There I was, in my senior year of high school, clicking my pen as the final days of the semester rolled by. I was waiting for college decision letters, I was waiting for my annoying AP classes to be over and, most importantly, I was waiting to move away and live on my own.
I’d had enough of waiting. It was my only constant in life, and I couldn’t be bothered to do anything except doomscroll all day.
So I took a practice LSAT, or Law School Admissions Test.
Doesn’t make much sense, does it? How is it possible that someone could become so bored that taking the LSAT could become an interesting and worthwhile thing to do?
Apparently, I had reached that point.
I learned two things that day. The first is that the LSAT isn’t as scary as people make it out to be. The second is that — in some circumstances — the advice to wait to study for graduate school exams in your junior or senior year is misguided.
Fundamentally, the underlying issue with the suggestion that students should wait to take graduate school exams until later in their college careers is that this suggestion is based on the average student’s overall “schedule” for their undergraduate education.
In the initial years of college, students are mostly concerned with getting their core curriculum requirements out of the way. Depending on the major, core curriculum or major requirements can comprise the primary difficulty of undergraduate education, preventing effective studying early in undergrad.
On the contrary, students primarily take electives during their junior and senior years, allowing more time to study for grad school exams. In essence, that’s the basis for this strategy: Study while you have time, not early in college when you’re starting classes and becoming acquainted with college life.
There are a couple of problems with that idea.
First, some students are busier during their junior or senior years than they are during freshman or sophomore year.
It’s true that you could take a bunch of blow-off electives during your final years in college, but it’s also possible that you might want to be involved in student organization leadership, advanced research opportunities or even a job later on in undergrad.
If that’s the case, you might not have much time to study for graduate school exams as an upperclassman, leaving the majority of the time you might want to use to study for these exams available to you earlier in college.
The second issue with this suggestion is that you won’t know your standing — or your “diagnostic score” — on any graduate exam until very late into your academic career.

__Your tasks__.
**a.** Shorten the paragraph of the LSAT essay that begins "In the initial years of college" to one sentence, keeping its main facts.
**b.** Translate this sentence from the LSAT essay into Spanish: "First, some students are busier during their junior or senior years than they are during freshman or sophomore year."
**c.** Carry on the LSAT essay from its last sentence.
You won't need the lines after the LSAT essay for anything here.

__Data__.
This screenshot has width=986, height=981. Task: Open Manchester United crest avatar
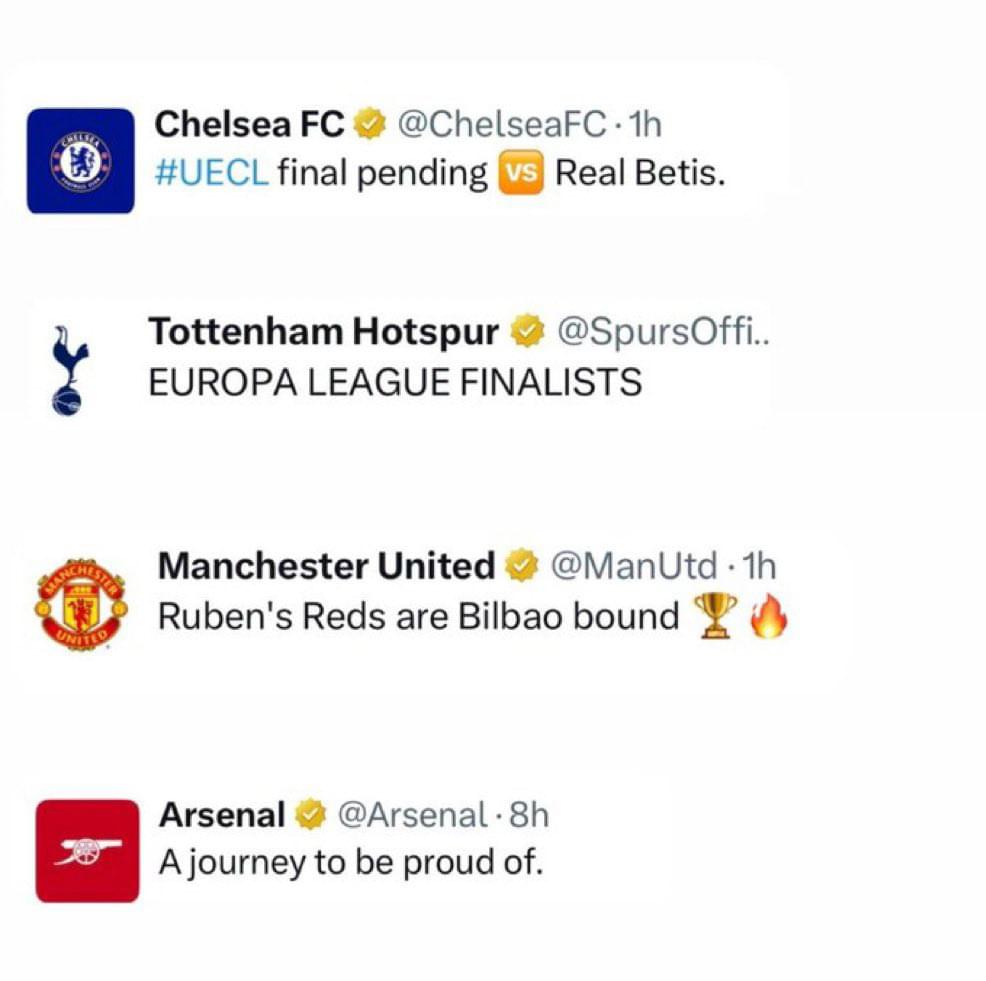81,604
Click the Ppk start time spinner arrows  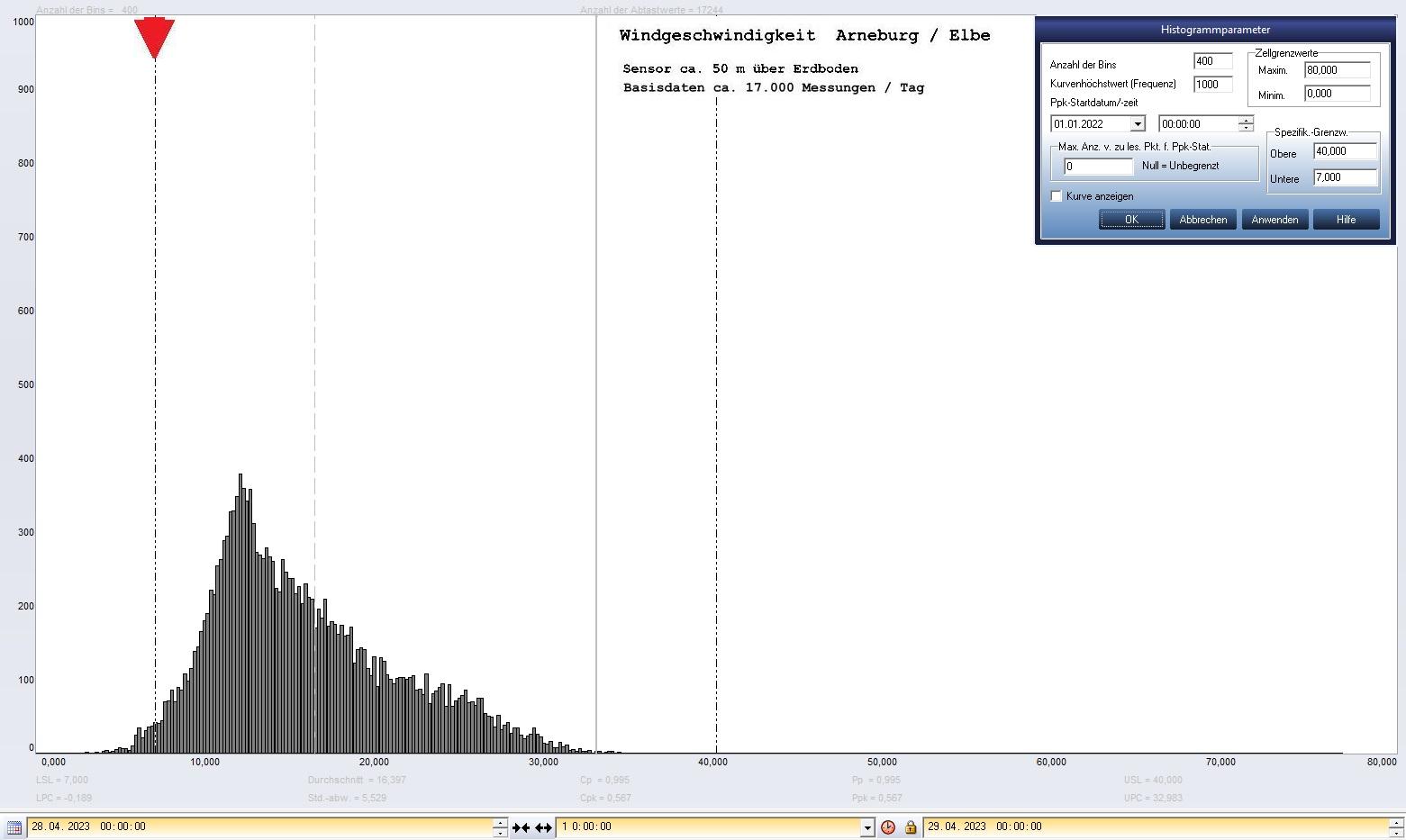coord(1246,124)
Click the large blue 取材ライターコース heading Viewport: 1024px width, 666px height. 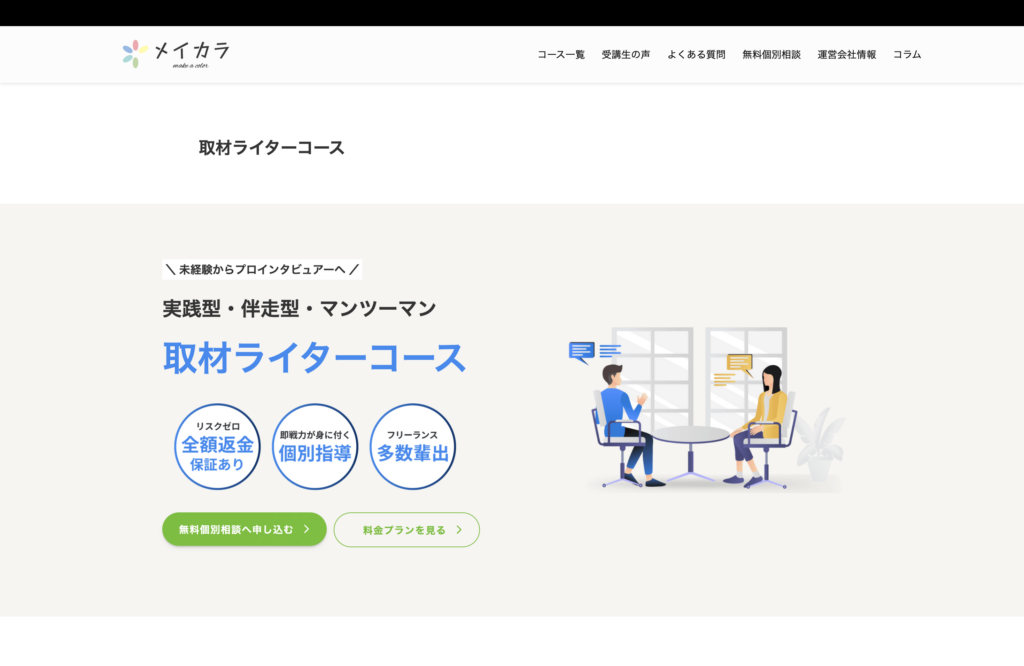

__Replies__.
**a.** Early in college, students focus mainly on core curriculum requirements, and depending on the major, these or major requirements can be the hardest part of undergrad and get in the way of studying early.

**b.** En primer lugar, algunos estudiantes están más ocupados durante su tercer o cuarto año que durante su primer o segundo año.

**c.**
As I mentioned earlier, one of the most relieving parts of taking the LSAT practice exam early was that I knew where I was; I had a sense of how well I understood the exam and how much I might have to study to reach my target score.
Thankfully, I was a lot closer to my target score than I thought I would be, and that moved me to take the exam a lot earlier than I thought otherwise would. It gave me a certain peace of mind, too: I know I won’t have to go into the exam blind just a few months before law school, since I’ve already taken it.
And — in most cases — graduate exams remain valid for several years, meaning that you won’t have to worry about your exam going bad. In my case, the LSAT remains valid for 5 years after the test date. Some exams have a slightly shorter time frame before they become invalid, but unless you’re taking a graduate exam in the first semester of freshman year, you probably won’t have a problem.
Ultimately, the choice of when to take a graduate school exam is one that has to be made personally. You can take a pre-law advisor’s advice or you can take my advice, but it’s really not a decision that has a formula or a particular answer. You could even work for a few years and take your graduate exam after college.
Personally, I’ll be relieved going through the rest of college knowing that I’m getting half of my law school application out of the way in my first years here. And that’s enough for me to take the LSAT in my sophomore year.
If you’re anxiously waiting to take graduate exams until later just because someone told you that’s what people normally do, just know that you have options. And if you want to get it over with, there’s nothing wrong with that.
Kaleb Blizzard is a philosophy sophomore and opinion writer for The Battalion.